Montana's school-finance system was recently held to be unconstitutional by a federal district court. Mr. Argenbright said new funding methods were more likely to be developed through thoughtful study than in the heat of an election campaign.

"When the legislature convenes in 1989, we will need to have options," he said, "and by removing myself from the rigors of a campaign I will be able to devote my energies to developing viable options."

Aside from spending more time with his family, Mr. Argenbright said he had no other specific plans for the future.

Several candidates are seeking his office: Andy Vendolah, a local schools superintendent, will carry the Republican banner; Nancy Keenan, a teacher and state representative, will be the Democratic hopeful.

Frank B. Brouillet, who has served for the last 16 years as Washington State's superintendent for public instruction, has also announced that he will not seek reelection.

"It's been a great 16 years and I believe the educational system in the state, except for the tax system, which denies more money to schools, is in good shape," Mr. Brouillet said, "so it's time to pass the gavel."

He has no immediate plans, he said, but is considering teaching, research, or running for another elective office after 1988.

Joan B. Kroc, widow of the founder of the McDonald's hamburger chain, has donated $232,769 to a Tennessee school system to help a 12-year-old hemophiliac who is carrying the aids virus.

Terry Webber, superintendent of Anderson County Schools in Clinton, Tenn., said Mrs. Kroc offered the money this month after reading a local newspaper account of DeWayne Mowery, a child who does not have aids but carries the virus. DeWayne's parents withdrew him from Lake City Middle School last year because of parents' protests, and he now is tutored by a teacher in a separate classroom.

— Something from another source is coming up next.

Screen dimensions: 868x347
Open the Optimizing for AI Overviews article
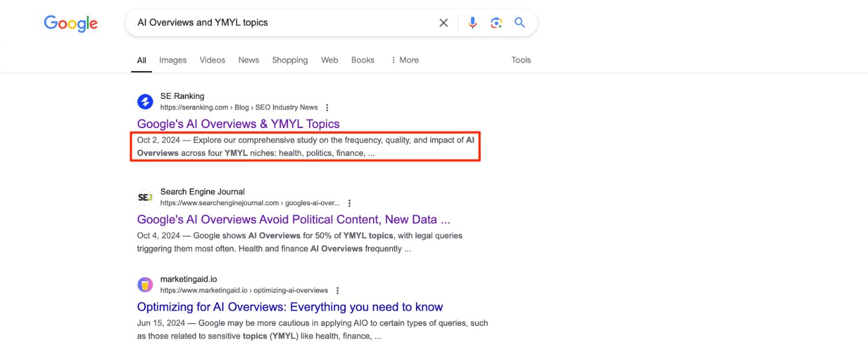click(x=289, y=307)
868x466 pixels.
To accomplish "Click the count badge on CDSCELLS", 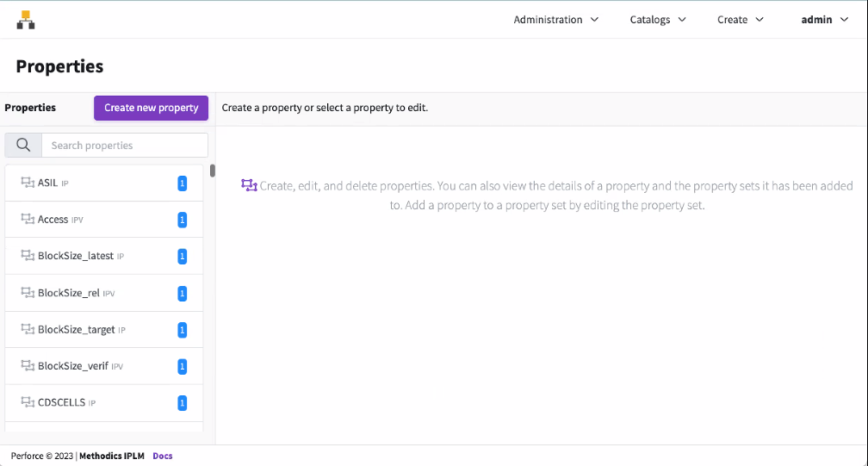I will (x=182, y=403).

The newspaper account also told of the school system's $425,000 deficit, which was forcing officials to consider teacher cutbacks--including the job of DeWayne's tutor, Angela Gee.

Mrs. Kroc, who said she was concerned only with the financial problems directly affecting the students, donated the $232,769 to make sure the school did not cut Ms. Gee's position, as well as those of a nurse hired for an aids education program and several special-education teachers. She also said she wanted to help with transportation costs for students.

Mrs. Kroc also awarded Ms. Gee with the Joan Kroc Foundation Star Award and a check for $10,000 for her work with DeWayne. The boy's parents received $1,000 and an invitation to the opening of the San Diego Padres baseball season in the spring, where DeWayne will throw the first ball.

Mrs. Kroc, who owns the San Diego Padres, is the largest single stockholder of the McDonald's Corporation.